Tailoring Hollow Silicon–Carbon Nanocomposites As High-Performance Anodes in Secondary Lithium-Based Batteries through Economical Chemistry

Abstract

A sustainable synthesis procedure of a rational-designed silicon–carbon electrode for a high-performance rechargeable Li-based battery has been developed. It was realized by an economical approach using low-cost trichlorosilane as feedstock and without special equipment. The synthesis strategy includes polycondensation of trichlorosilane in the presence of a surfactant to selectively form spheric silicon@silica particles via a hydrogen silsesquioxane (HSQ) intermediate. After subsequent carbonization of a sucrose shell and etching the composite, we obtained an anode material based on silicon nanoparticles with 2–5-nm average diameter inside a porous carbon scaffold.
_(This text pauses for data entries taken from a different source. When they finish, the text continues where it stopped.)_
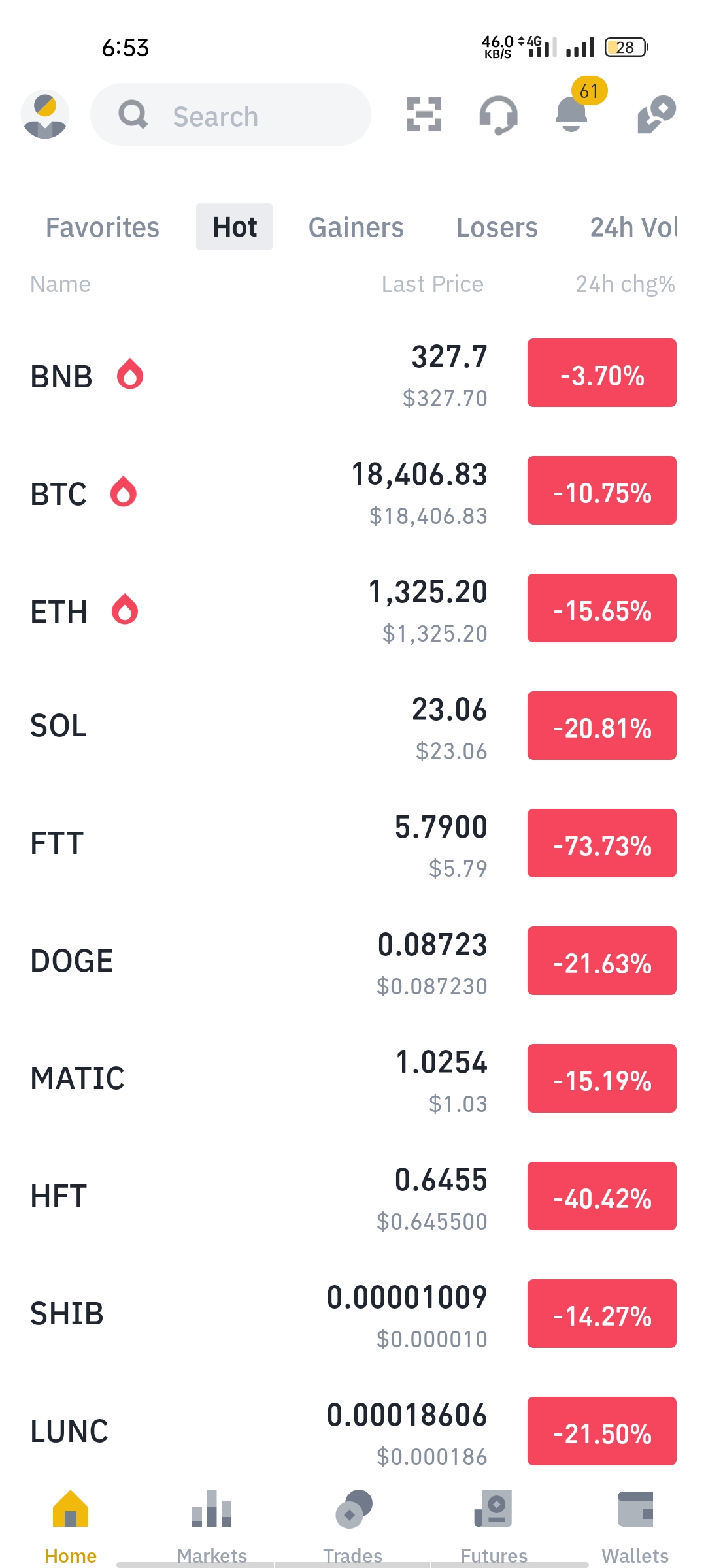Viewport: 706px width, 1568px height.
Task: Select the Losers tab
Action: point(497,227)
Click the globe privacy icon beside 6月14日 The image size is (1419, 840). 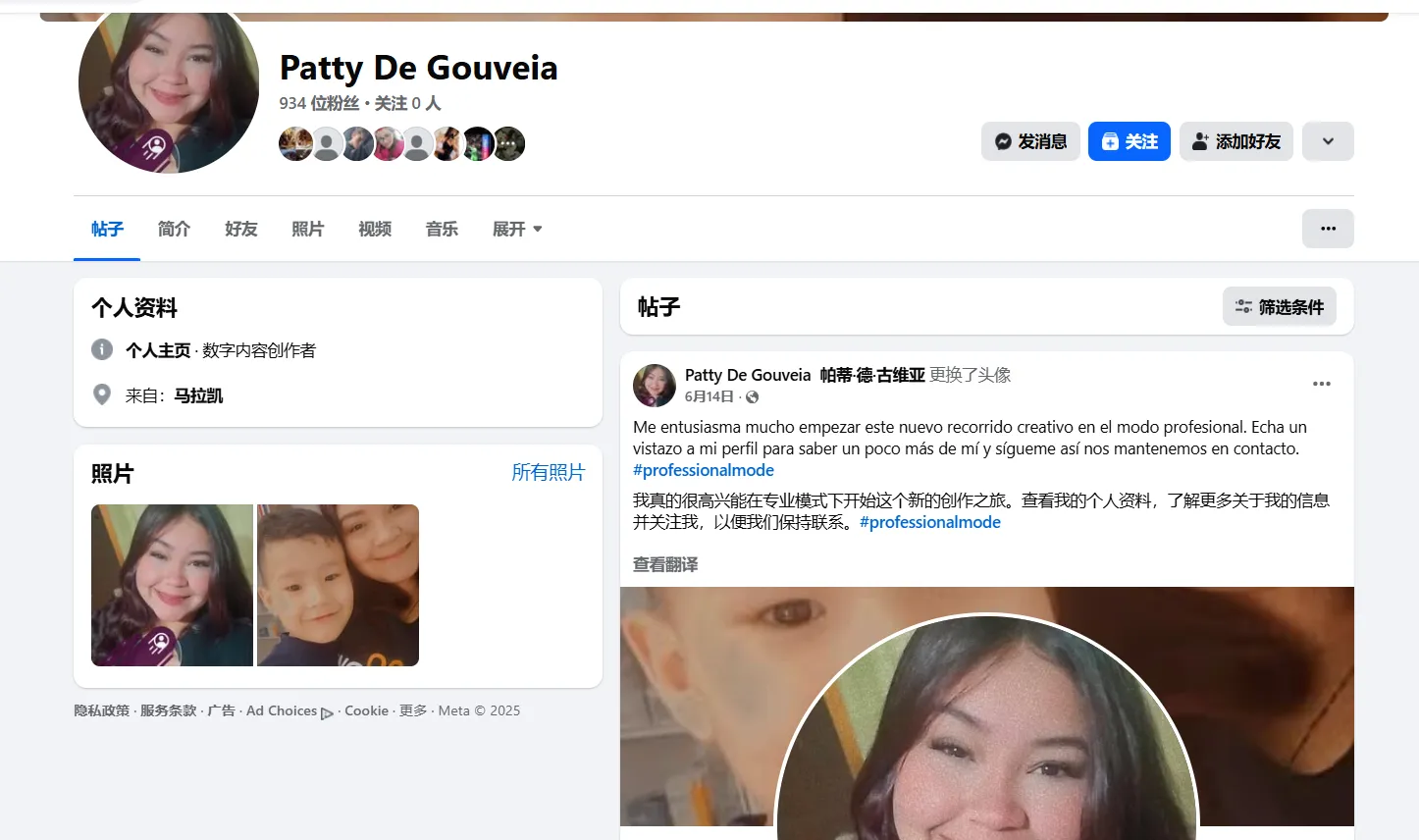point(752,396)
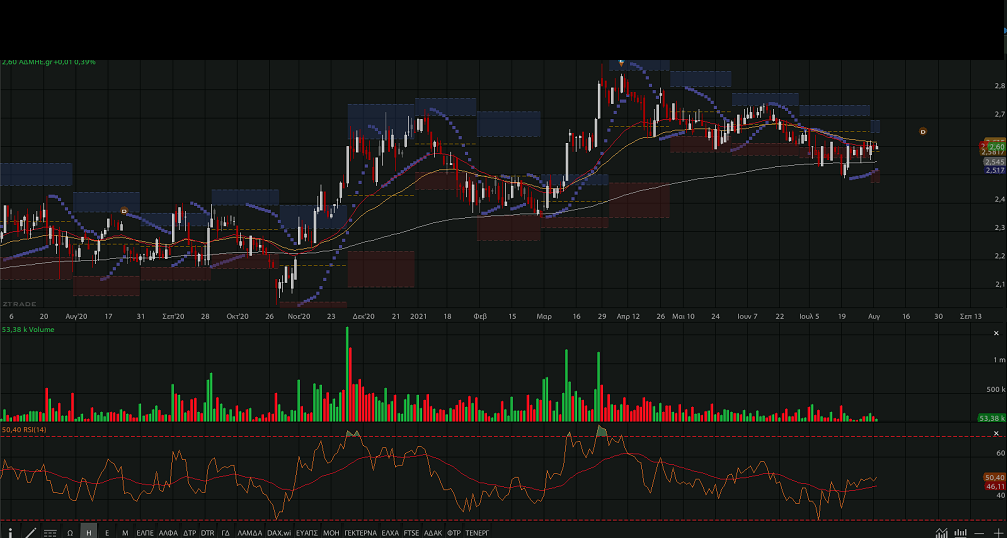Open the dashed line style icon
Viewport: 1007px width, 538px height.
51,533
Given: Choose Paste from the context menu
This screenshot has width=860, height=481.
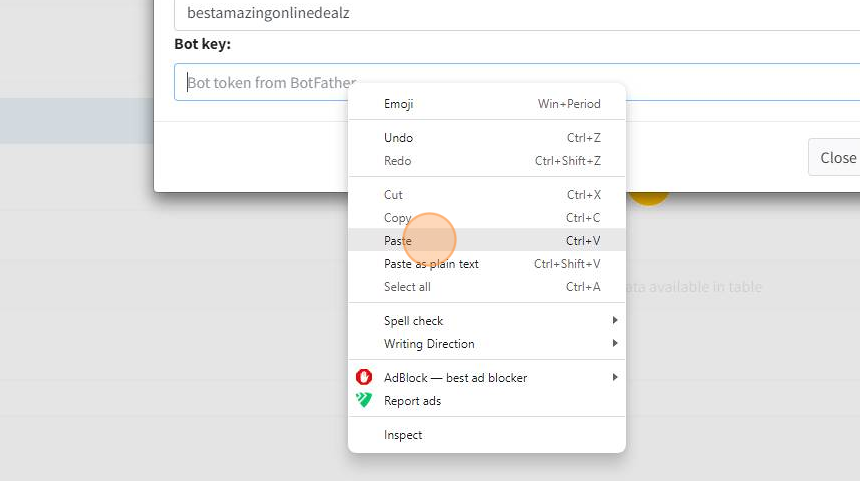Looking at the screenshot, I should pyautogui.click(x=486, y=240).
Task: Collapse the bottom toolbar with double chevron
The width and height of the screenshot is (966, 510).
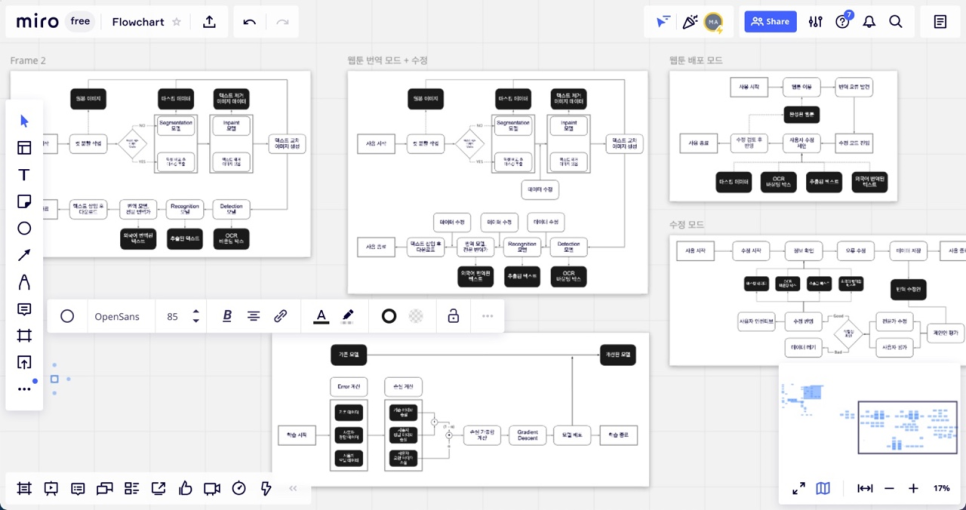Action: (293, 488)
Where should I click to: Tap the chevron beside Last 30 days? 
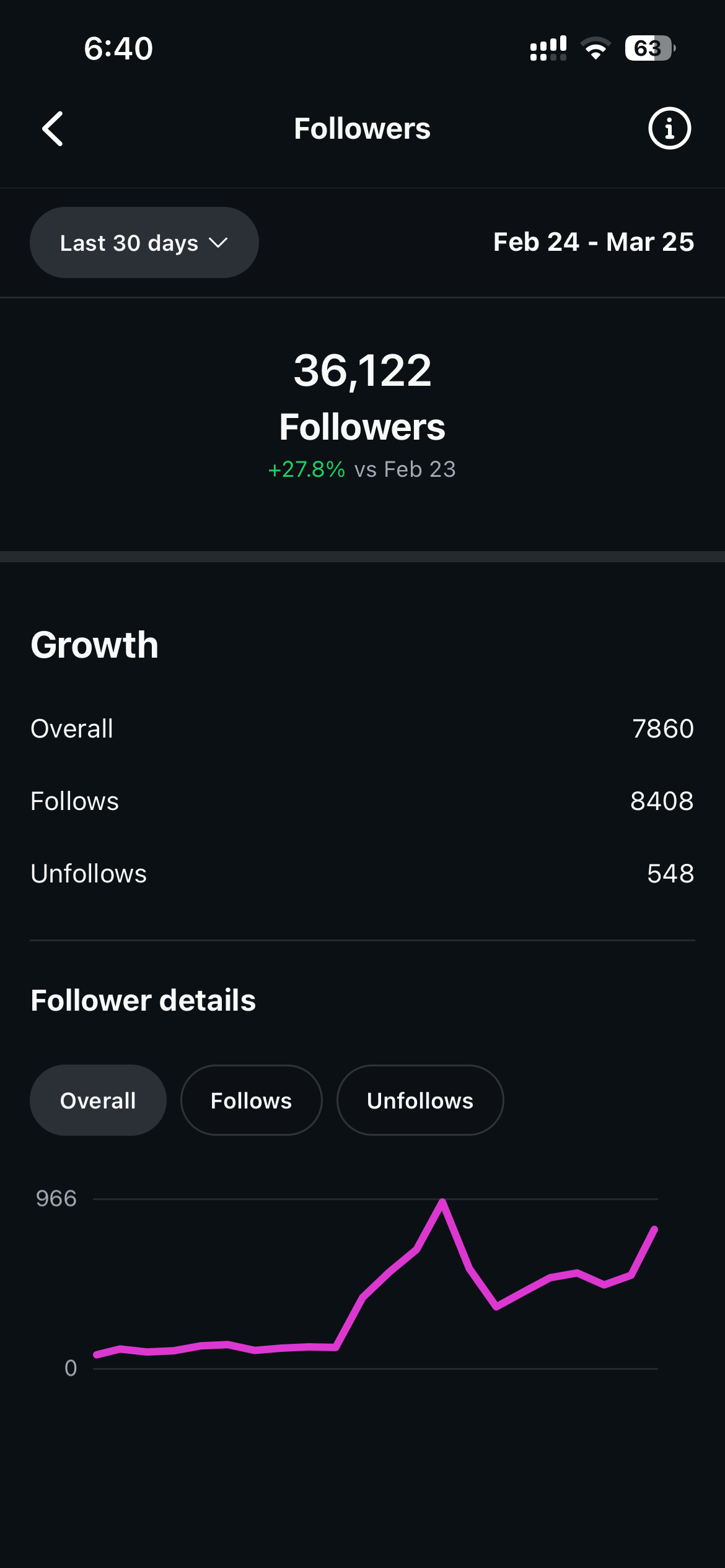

The active material exhibits a high rate capability of 2000 mAh/g at a current rate of 0.5 A/g with exceptional cycle stability. After almost 1000 times of deep discharge galvanostatic cycling at 2.5 A/g current rate the capacity is still 60% of the initial 1200 mAh/g. The excellent electrochemical performance is attributed to an interaction of a stabilized solid electrolyte interface on extreme small silicon particles and a well-designed porous carbon cage which serves as efficient charge conductor.